» Exercise objective
Once you have reviewed the listing below, restate it word for word.

» Task data

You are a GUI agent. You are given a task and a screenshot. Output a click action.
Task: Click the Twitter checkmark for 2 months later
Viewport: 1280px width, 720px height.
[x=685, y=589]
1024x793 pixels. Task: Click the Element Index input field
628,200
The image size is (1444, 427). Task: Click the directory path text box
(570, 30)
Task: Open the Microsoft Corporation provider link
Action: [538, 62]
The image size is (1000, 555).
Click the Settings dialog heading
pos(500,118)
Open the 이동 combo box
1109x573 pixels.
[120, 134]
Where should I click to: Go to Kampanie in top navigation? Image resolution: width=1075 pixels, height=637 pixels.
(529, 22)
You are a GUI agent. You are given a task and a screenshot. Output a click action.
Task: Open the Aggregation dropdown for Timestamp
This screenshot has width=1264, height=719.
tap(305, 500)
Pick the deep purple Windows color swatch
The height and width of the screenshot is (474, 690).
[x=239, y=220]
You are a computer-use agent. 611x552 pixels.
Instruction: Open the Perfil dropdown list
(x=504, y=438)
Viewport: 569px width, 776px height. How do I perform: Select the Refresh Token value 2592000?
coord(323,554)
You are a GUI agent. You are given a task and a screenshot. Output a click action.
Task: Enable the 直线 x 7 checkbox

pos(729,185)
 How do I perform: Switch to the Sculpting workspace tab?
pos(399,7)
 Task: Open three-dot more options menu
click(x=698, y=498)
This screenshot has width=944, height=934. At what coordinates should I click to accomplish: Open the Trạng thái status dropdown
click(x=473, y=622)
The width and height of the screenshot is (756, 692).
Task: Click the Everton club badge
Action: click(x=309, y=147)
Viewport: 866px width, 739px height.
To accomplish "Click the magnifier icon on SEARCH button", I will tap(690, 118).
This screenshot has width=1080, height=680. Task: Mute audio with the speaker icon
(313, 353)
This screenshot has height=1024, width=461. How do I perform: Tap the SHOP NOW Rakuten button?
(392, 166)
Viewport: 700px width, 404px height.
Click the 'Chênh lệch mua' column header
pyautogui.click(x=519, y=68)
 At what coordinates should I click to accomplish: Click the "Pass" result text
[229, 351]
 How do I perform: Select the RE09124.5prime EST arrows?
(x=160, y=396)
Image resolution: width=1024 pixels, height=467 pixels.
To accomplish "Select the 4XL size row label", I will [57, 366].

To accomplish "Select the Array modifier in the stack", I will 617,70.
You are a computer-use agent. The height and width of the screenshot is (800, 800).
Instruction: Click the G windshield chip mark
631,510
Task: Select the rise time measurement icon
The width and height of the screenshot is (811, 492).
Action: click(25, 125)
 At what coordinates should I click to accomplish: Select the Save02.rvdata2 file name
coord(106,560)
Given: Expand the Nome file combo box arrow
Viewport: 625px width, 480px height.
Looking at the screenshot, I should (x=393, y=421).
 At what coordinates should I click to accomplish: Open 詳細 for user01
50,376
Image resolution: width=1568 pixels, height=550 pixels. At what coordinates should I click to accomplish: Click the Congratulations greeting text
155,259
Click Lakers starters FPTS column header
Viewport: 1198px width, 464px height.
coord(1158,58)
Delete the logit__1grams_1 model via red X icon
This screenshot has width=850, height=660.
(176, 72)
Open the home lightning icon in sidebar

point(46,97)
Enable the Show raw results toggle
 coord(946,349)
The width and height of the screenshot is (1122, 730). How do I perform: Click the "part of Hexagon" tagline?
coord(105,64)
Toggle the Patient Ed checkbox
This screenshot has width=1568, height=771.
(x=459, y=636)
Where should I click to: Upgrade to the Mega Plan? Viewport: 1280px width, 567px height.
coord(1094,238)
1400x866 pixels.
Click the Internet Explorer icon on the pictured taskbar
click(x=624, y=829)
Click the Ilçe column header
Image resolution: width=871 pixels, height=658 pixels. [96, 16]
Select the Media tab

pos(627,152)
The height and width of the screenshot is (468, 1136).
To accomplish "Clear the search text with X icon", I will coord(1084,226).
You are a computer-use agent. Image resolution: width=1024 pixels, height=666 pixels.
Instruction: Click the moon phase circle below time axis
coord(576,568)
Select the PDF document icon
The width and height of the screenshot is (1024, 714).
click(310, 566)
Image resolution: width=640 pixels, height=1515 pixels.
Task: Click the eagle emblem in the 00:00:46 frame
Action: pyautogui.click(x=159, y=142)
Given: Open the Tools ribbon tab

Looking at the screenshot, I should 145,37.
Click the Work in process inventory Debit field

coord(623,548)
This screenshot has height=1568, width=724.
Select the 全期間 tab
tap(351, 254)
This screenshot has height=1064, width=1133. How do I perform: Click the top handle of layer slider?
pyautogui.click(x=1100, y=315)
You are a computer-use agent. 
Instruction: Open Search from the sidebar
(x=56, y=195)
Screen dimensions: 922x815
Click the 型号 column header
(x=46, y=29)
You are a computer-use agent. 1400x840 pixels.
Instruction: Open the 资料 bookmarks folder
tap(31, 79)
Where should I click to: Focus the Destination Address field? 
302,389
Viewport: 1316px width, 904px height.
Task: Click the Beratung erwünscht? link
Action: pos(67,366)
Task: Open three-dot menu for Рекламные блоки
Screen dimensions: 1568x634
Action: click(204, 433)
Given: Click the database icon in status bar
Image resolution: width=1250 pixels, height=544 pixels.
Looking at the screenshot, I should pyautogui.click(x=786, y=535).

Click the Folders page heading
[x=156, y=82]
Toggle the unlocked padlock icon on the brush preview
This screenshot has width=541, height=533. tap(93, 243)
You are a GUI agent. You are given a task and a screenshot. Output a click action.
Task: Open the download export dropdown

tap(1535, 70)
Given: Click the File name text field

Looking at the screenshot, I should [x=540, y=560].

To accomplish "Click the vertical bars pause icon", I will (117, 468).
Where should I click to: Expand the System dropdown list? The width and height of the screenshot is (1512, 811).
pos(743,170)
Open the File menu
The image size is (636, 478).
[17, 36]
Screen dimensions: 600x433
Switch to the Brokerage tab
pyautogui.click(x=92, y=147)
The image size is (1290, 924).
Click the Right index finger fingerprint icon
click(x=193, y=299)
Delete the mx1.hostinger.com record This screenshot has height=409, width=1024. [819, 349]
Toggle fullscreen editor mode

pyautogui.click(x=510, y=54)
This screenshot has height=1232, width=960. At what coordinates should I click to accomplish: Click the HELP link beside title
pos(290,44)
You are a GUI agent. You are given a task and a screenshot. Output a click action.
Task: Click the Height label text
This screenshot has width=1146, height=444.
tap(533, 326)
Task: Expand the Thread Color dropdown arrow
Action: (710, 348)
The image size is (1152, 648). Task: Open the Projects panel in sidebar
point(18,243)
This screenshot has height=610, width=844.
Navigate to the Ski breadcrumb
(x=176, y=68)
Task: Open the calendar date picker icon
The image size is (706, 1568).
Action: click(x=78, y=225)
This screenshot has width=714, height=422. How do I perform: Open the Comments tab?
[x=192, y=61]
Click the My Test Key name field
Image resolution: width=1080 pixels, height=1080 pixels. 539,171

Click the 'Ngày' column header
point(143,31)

» Result for this exercise
You are a GUI agent. You are given a task and a screenshot. Output a click action.
Task: Click the Twitter checkmark for 2 months later
Viewport: 1280px width, 720px height.
[x=685, y=589]
1024x793 pixels. Task: Click the Element Index input field
628,200
The image size is (1444, 427). Task: Click the directory path text box
(570, 30)
Task: Open the Microsoft Corporation provider link
Action: [538, 62]
The image size is (1000, 555).
Click the Settings dialog heading
pos(500,118)
Open the 이동 combo box
1109x573 pixels.
[120, 134]
Where should I click to: Go to Kampanie in top navigation? Image resolution: width=1075 pixels, height=637 pixels.
(529, 22)
You are a GUI agent. You are given a task and a screenshot. Output a click action.
Task: Open the Aggregation dropdown for Timestamp
This screenshot has width=1264, height=719.
tap(305, 500)
Pick the deep purple Windows color swatch
The height and width of the screenshot is (474, 690).
[x=239, y=220]
You are a computer-use agent. 611x552 pixels.
Instruction: Open the Perfil dropdown list
(x=504, y=438)
Viewport: 569px width, 776px height. How do I perform: Select the Refresh Token value 2592000?
coord(323,554)
You are a GUI agent. You are given a task and a screenshot. Output a click action.
Task: Enable the 直线 x 7 checkbox

pos(729,185)
 How do I perform: Switch to the Sculpting workspace tab?
pos(399,7)
 Task: Open three-dot more options menu
click(x=698, y=498)
This screenshot has width=944, height=934. At what coordinates should I click to accomplish: Open the Trạng thái status dropdown
click(x=473, y=622)
The width and height of the screenshot is (756, 692).
Task: Click the Everton club badge
Action: click(x=309, y=147)
Viewport: 866px width, 739px height.
To accomplish "Click the magnifier icon on SEARCH button", I will tap(690, 118).
This screenshot has width=1080, height=680. Task: Mute audio with the speaker icon
(313, 353)
This screenshot has height=1024, width=461. How do I perform: Tap the SHOP NOW Rakuten button?
(392, 166)
Viewport: 700px width, 404px height.
Click the 'Chênh lệch mua' column header
pyautogui.click(x=519, y=68)
 At what coordinates should I click to accomplish: Click the "Pass" result text
[229, 351]
 How do I perform: Select the RE09124.5prime EST arrows?
(x=160, y=396)
Image resolution: width=1024 pixels, height=467 pixels.
To accomplish "Select the 4XL size row label", I will [57, 366].

To accomplish "Select the Array modifier in the stack", I will 617,70.
You are a computer-use agent. The height and width of the screenshot is (800, 800).
Instruction: Click the G windshield chip mark
631,510
Task: Select the rise time measurement icon
The width and height of the screenshot is (811, 492).
Action: click(25, 125)
 At what coordinates should I click to accomplish: Select the Save02.rvdata2 file name
coord(106,560)
Given: Expand the Nome file combo box arrow
Viewport: 625px width, 480px height.
Looking at the screenshot, I should (x=393, y=421).
 At what coordinates should I click to accomplish: Open 詳細 for user01
50,376
Image resolution: width=1568 pixels, height=550 pixels. At what coordinates should I click to accomplish: Click the Congratulations greeting text
155,259
Click Lakers starters FPTS column header
Viewport: 1198px width, 464px height.
coord(1158,58)
Delete the logit__1grams_1 model via red X icon
This screenshot has width=850, height=660.
(176, 72)
Open the home lightning icon in sidebar

point(46,97)
Enable the Show raw results toggle
 coord(946,349)
The width and height of the screenshot is (1122, 730). How do I perform: Click the "part of Hexagon" tagline?
coord(105,64)
Toggle the Patient Ed checkbox
This screenshot has width=1568, height=771.
(x=459, y=636)
Where should I click to: Upgrade to the Mega Plan? Viewport: 1280px width, 567px height.
coord(1094,238)
1400x866 pixels.
Click the Internet Explorer icon on the pictured taskbar
click(x=624, y=829)
Click the Ilçe column header
Image resolution: width=871 pixels, height=658 pixels. [96, 16]
Select the Media tab

pos(627,152)
The height and width of the screenshot is (468, 1136).
To accomplish "Clear the search text with X icon", I will coord(1084,226).
You are a computer-use agent. Image resolution: width=1024 pixels, height=666 pixels.
Instruction: Click the moon phase circle below time axis
coord(576,568)
Select the PDF document icon
The width and height of the screenshot is (1024, 714).
click(310, 566)
Image resolution: width=640 pixels, height=1515 pixels.
Task: Click the eagle emblem in the 00:00:46 frame
Action: pyautogui.click(x=159, y=142)
Given: Open the Tools ribbon tab

Looking at the screenshot, I should 145,37.
Click the Work in process inventory Debit field

coord(623,548)
This screenshot has height=1568, width=724.
Select the 全期間 tab
tap(351, 254)
This screenshot has height=1064, width=1133. How do I perform: Click the top handle of layer slider?
pyautogui.click(x=1100, y=315)
You are a computer-use agent. 
Instruction: Open Search from the sidebar
(x=56, y=195)
Screen dimensions: 922x815
Click the 型号 column header
(x=46, y=29)
You are a computer-use agent. 1400x840 pixels.
Instruction: Open the 资料 bookmarks folder
tap(31, 79)
Where should I click to: Focus the Destination Address field? 
302,389
Viewport: 1316px width, 904px height.
Task: Click the Beratung erwünscht? link
Action: pos(67,366)
Task: Open three-dot menu for Рекламные блоки
Screen dimensions: 1568x634
Action: click(204, 433)
Given: Click the database icon in status bar
Image resolution: width=1250 pixels, height=544 pixels.
Looking at the screenshot, I should pyautogui.click(x=786, y=535).

Click the Folders page heading
[x=156, y=82]
Toggle the unlocked padlock icon on the brush preview
This screenshot has width=541, height=533. tap(93, 243)
You are a GUI agent. You are given a task and a screenshot. Output a click action.
Task: Open the download export dropdown

tap(1535, 70)
Given: Click the File name text field

Looking at the screenshot, I should [x=540, y=560].

To accomplish "Click the vertical bars pause icon", I will (117, 468).
Where should I click to: Expand the System dropdown list? The width and height of the screenshot is (1512, 811).
pos(743,170)
Open the File menu
The image size is (636, 478).
[17, 36]
Screen dimensions: 600x433
Switch to the Brokerage tab
pyautogui.click(x=92, y=147)
The image size is (1290, 924).
Click the Right index finger fingerprint icon
click(x=193, y=299)
Delete the mx1.hostinger.com record This screenshot has height=409, width=1024. [819, 349]
Toggle fullscreen editor mode

pyautogui.click(x=510, y=54)
This screenshot has height=1232, width=960. At what coordinates should I click to accomplish: Click the HELP link beside title
pos(290,44)
You are a GUI agent. You are given a task and a screenshot. Output a click action.
Task: Click the Height label text
This screenshot has width=1146, height=444.
tap(533, 326)
Task: Expand the Thread Color dropdown arrow
Action: (710, 348)
The image size is (1152, 648). Task: Open the Projects panel in sidebar
point(18,243)
This screenshot has height=610, width=844.
Navigate to the Ski breadcrumb
(x=176, y=68)
Task: Open the calendar date picker icon
The image size is (706, 1568).
Action: click(x=78, y=225)
This screenshot has width=714, height=422. How do I perform: Open the Comments tab?
[x=192, y=61]
Click the My Test Key name field
Image resolution: width=1080 pixels, height=1080 pixels. 539,171

Click the 'Ngày' column header
point(143,31)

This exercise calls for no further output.